Prompt | Lines containing the word "Anónimos" are the ones to copy from the records below.

====================

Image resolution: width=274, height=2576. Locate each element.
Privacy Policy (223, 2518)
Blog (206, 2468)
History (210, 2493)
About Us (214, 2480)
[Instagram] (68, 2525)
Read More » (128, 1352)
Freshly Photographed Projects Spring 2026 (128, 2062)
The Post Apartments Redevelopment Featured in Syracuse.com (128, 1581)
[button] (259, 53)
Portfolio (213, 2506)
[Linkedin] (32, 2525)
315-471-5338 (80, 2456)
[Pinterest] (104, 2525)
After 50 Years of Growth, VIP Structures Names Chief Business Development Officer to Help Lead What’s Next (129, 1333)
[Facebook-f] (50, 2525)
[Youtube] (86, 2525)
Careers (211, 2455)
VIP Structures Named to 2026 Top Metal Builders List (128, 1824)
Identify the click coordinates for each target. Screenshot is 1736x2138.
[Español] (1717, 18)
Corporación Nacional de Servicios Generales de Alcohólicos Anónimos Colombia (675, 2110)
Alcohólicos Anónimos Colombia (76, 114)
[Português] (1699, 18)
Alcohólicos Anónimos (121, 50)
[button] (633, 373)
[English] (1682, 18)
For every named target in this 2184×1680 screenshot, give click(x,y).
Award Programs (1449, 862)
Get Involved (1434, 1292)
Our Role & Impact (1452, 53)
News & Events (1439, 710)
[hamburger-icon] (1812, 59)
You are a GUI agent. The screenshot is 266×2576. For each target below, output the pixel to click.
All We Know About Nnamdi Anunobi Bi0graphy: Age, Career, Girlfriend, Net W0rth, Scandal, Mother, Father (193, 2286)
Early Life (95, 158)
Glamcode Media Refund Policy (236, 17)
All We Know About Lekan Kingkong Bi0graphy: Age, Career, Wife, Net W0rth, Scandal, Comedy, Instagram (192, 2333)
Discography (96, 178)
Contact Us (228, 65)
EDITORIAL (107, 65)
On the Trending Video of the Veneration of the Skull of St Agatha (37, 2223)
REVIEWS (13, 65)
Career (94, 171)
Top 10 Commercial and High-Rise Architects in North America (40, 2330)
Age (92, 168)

====================

Worked solution |
Corporación Nacional de Servicios Generales de Alcohólicos Anónimos Colombia (675, 2110)
Alcohólicos Anónimos Colombia (76, 114)
Alcohólicos Anónimos (121, 50)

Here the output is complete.